BABBO
Quando, lontano da casa, chiamo mio padre babbo, sono oggetto della scherzosa derisione dei presenti. Qua al nord, babbo significa ben altro. Non so dove ci porterà la vita, ma ho sempre detto che se crescerò un figlio lontano da Firenze, mi dovrà chiamare babbo, come ha fatto mio padre, il nonno e tutti quelli prima di me.

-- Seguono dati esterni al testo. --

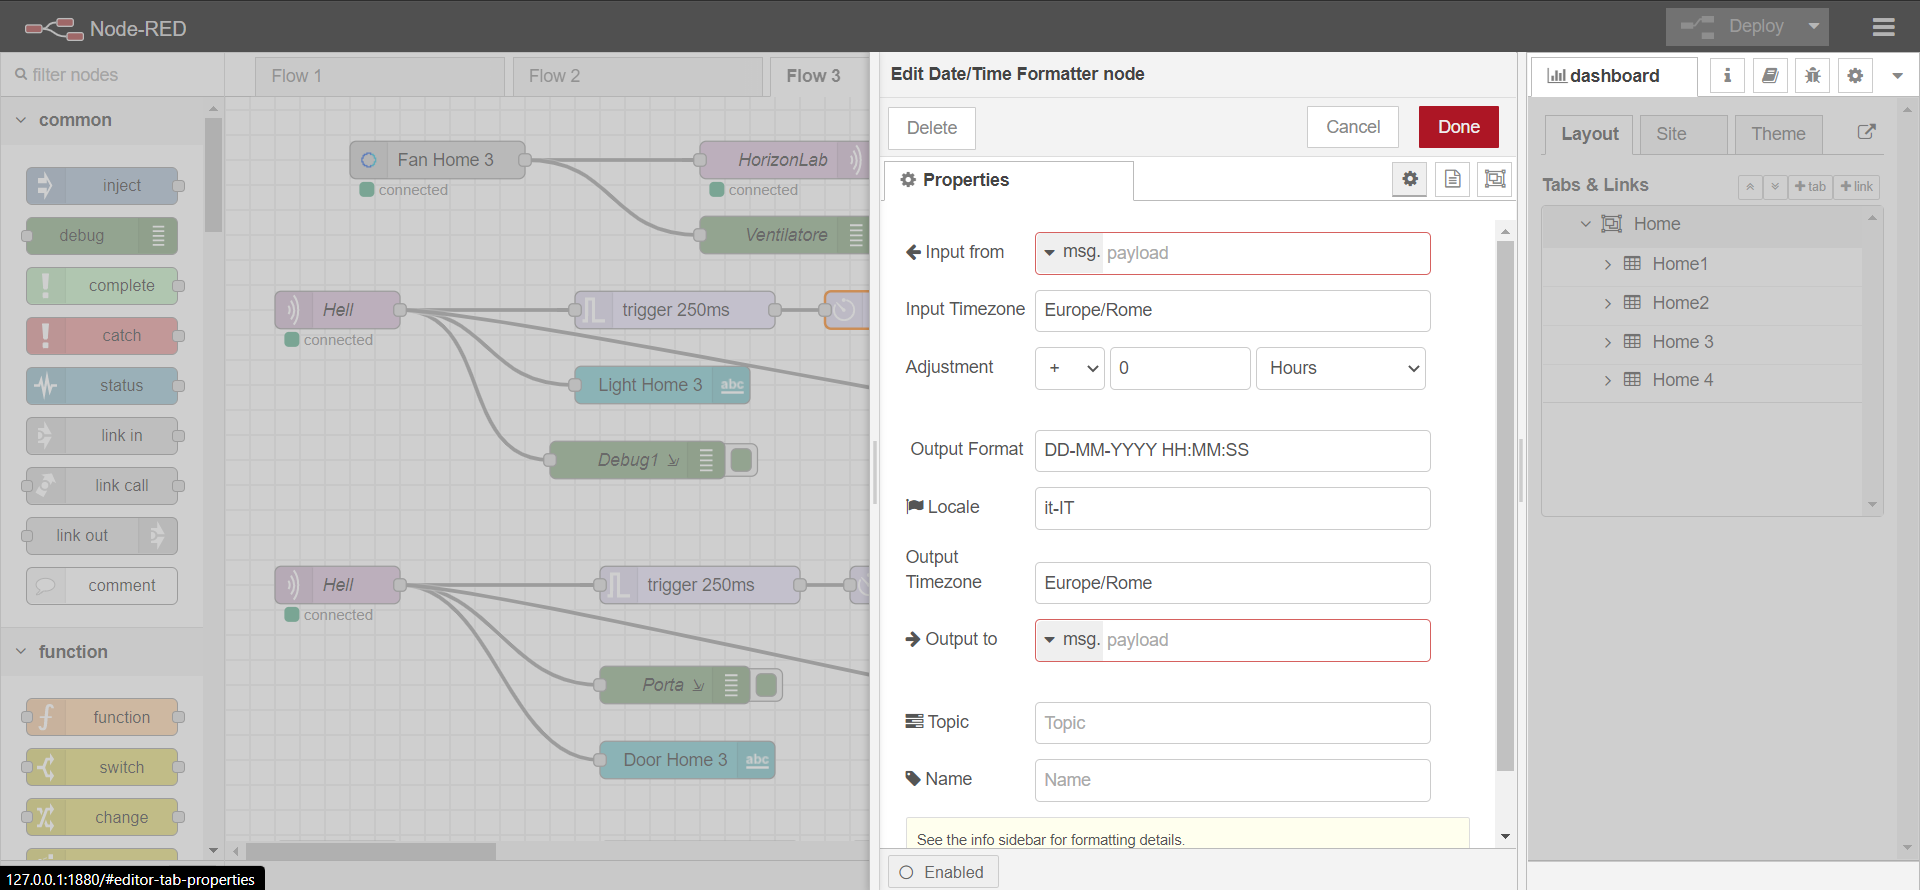The height and width of the screenshot is (890, 1920).
Task: Open the configuration nodes gear icon
Action: tap(1855, 76)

Sarò sincero. Se mai un figlio mi chiamasse papà, allora:
1) gli rifilerei un manrovescio
2) gli farei presente che papà lo fa la tromba
3) lo butterei dalla rupe Tarpea
Babbo e papà sono due sostantivi semplici, come tutte le parole pronunciate dai bambini. Entrambi suonano semplici e familiari. Tuttavia, babbo è più complesso di papà, il suo suono seppur infantile è più articolato, come si conviene a una razzaccia più cervellotica e perfezionista.
Babbo, però, per noi è qualcosa di più. Babbo è un marchio di fabbrica. Babbo è il primo segno distintivo di appartenenza di una creatura. Diversamente da tante altre parole, delle quali qua ne vedete riportate solo alcune, babbo è la prima che è marchiata a fuoco sulla pellaccia dura dei toscani. Babbo è un epiteto identitario che richiama la nostra origine e ci segna indelebilmente per tutta l'esistenza. Passeranno gli anni, ma un babbo rimarrà sempre tale e non potrà mai diventare un papà.
E allora tra milioni di persone ci potremo riconoscere, magari nel grande assembramento che ci sarà il giorno del giudizio, quando saremo tutti là ad aspettare il nostro turno, sentendoci chiamare uno a uno. Potremmo sentire qualcuno che preso dall'ansia si maledica "me lo diceva, il mio po'ero babbo, che a fare il bischero si va all'inferno". Andremo allora ad abbracciarlo e gli diremo che, in fondo, anche se all'inferno ci toccherà andarci per davvero, almeno sappiamo che sulla terra abbiamo vissuto prendendoci gioco della vita e del mondo e che, almeno per qualche anno, abbiamo vissuto un po' di quel paradiso che è la toscanità.